Suspirei fundo antes de responder.
— Discutimos e aquela desalmada achou que me agredir era a melhor solução para colocar
um ponto-final nessa história — expliquei, sem rodeios.
Fazia menos de vinte e quatro horas desde meu encontro desastroso na casa daquela
família, que pelo visto não ia facilitar a venda das terras. Eu não queria expulsá-los do local, o
interesse maior era apenas nos hectares que ficavam aos fundos, nada além disso, mas tudo
indicava que obtê-las não seria uma tarefa nada fácil.
Sempre soube que não.
No entanto, a forma como a conversa terminou naquele dia levou-me a crer que teria que
lidar com um inimigo, ainda que os meus recursos de persuasão fossem maiores em contraste
com a tal família. Nessa guerra, só um lado sairia vencedor.
Eu não iria perder.
Carolina e o pai descobririam que eu não largara tudo para trás em vão. Eu tinha uma
missão a cumprir e iria usar todos os meios possíveis para obter êxito, nem mais nem menos.
— É a cópia do pai todinha, parece mais um bicho do mato e não uma garota. E você ficou
de braços abertos enquanto recebia a pancada?
— Esperava que eu agredisse uma mulher? Ela podia quebrar a minha cara e, ainda assim,
eu nada faria para revidar. Tentei colocar medo nela, mas foi só isso — justifiquei.
— Medo — frisou a palavra com desdém. — Acha mesmo que aquela raça infeliz tem medo de alguma coisa? Não sabe o ódio que tenho daquela família, ainda mais depois de saber
que sua mãe foi capaz de dar um pedaço do nosso patrimônio a esse povo?
Caminhei em direção à cama onde meu velho pai estava acomodado e me sentei na
beirada. Ele não era mais o mesmo de antes, másculo e viril. Seu rosto, agora, estava
visivelmente abatido, olheiras, a pele marcada pela idade e pouca energia no corpo, como se só
se levantasse por obrigação.
Uma parte dele tinha morrido havia muito tempo. E isso justificava a confusão que se
instalara na produção de café. A desordem no quadro de funcionários, documentos irregulares,
pagamentos pendentes, entre tantas coisas das quais antes eu não tivera conhecimento. Apenas
meses atrás, ao observar uma queda no faturamento anual, percebi que precisava voltar para
averiguar, e de quebra resolver todos os impasses.
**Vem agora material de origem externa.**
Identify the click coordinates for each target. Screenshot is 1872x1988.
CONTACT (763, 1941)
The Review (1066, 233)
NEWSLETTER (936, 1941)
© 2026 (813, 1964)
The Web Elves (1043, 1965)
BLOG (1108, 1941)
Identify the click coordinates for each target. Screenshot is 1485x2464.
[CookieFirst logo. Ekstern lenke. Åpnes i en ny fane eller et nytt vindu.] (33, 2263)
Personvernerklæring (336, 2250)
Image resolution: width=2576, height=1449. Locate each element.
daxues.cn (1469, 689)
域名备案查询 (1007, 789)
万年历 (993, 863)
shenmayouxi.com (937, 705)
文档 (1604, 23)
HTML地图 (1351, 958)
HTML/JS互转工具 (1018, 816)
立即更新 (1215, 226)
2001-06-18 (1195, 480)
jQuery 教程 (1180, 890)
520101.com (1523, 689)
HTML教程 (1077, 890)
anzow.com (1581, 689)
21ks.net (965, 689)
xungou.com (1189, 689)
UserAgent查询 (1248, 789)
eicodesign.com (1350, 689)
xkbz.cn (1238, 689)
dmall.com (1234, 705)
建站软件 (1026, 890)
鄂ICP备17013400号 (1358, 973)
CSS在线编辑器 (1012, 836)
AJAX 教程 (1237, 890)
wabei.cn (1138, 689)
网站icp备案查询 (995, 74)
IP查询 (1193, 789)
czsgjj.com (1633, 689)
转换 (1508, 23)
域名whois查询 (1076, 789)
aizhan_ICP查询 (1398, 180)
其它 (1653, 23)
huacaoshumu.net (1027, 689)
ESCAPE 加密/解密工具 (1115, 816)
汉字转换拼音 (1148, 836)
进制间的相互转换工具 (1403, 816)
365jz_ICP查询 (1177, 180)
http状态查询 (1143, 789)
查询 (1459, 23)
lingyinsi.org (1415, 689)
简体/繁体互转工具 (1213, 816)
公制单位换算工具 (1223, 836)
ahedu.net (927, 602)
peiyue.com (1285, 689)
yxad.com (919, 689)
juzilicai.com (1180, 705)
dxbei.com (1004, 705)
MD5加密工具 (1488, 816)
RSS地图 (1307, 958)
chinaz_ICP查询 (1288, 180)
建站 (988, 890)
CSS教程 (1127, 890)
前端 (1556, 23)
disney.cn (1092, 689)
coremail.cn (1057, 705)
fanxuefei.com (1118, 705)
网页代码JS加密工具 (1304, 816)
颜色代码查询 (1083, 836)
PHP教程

O que me levava ao ponto principal.
A família Santos não era um problema em si, mas sim o desejo e ambição do meu pai em
expandir a produção de café por aquela outra parte da região. E eu, como o bom filho que sempre
fora, obedeceria. Podiam até me chamar de cachorrinho por cumprir com os desejos de Marcos
Ward, mas isso só se dava pela gratidão e respeito que sentia pelo homem que foi meu tudo.
No passado e no presente.
Nunca tive uma relação saudável com a minha genitora, seu passado com outra família me
levava a rejeitá-la. Esther só foi uma mãe quando me deu a vida e me registrou, pois nunca a
amei suficiente para vê-la como tal. Meu pai podia ter lá sua parcela de culpa, pois me incentivou
desde pequeno a enxergá-la dessa forma.
E tudo bem.
Marcos Ward nunca errou.
Esther era mulher de muitas paixões, nunca respeitou de fato o meu pai, que em nome do
amor platônico que sentia pela esposa fora capaz de perdoar o fato de ela ter tido outra família. E
algo me dizia que também tivera algum caso com o pai da Carolina, afinal ninguém dava uma
parte do seu império sem motivo.
Eu precisava descobrir sobre isso.
No passado, Esther se esforçava para ser uma mãe presente, carinhosa, mas seus atos
maternais só me ganharam até o dia em que tive idade suficiente para saber a verdade. Meu pai
esperou que eu fizesse dez anos para poder me contar quem era realmente a mulher que me
gerara. Foi assim que passei a criar desprezo pelos abraços dela, e seus atos carinhosos não me
convenciam mais.
Foi assim por anos e anos.
Até o dia em que fui embora e nunca mais tive contato com ela.
Eu só nunca entendi o motivo pelo qual meu pai se esforçara tanto em alimentar meu ódio pela Esther, sendo que nem mesmo ele sentia isso no final das contas. Meu pai a amava e
venerava, se pudesse beijava o chão que ela pisava. Só que deixei isso de lado e segui a vida,
com se isso não tivesse me afetado, e de fato não afetou. Talvez só na parte sentimental, já que
nunca aprendi a amar ninguém; até mesmo desenvolver carinho pelo meu filho foi um problema.
A prova viva disso era meu casamento com Luciana, que nunca foi real, selado apenas por
negócios. O tempo que passamos juntos poderia ter me feito amá-la, o que não aconteceu. Então,
de alguma forma, a maneira como fui educado me fez criar um bloqueio.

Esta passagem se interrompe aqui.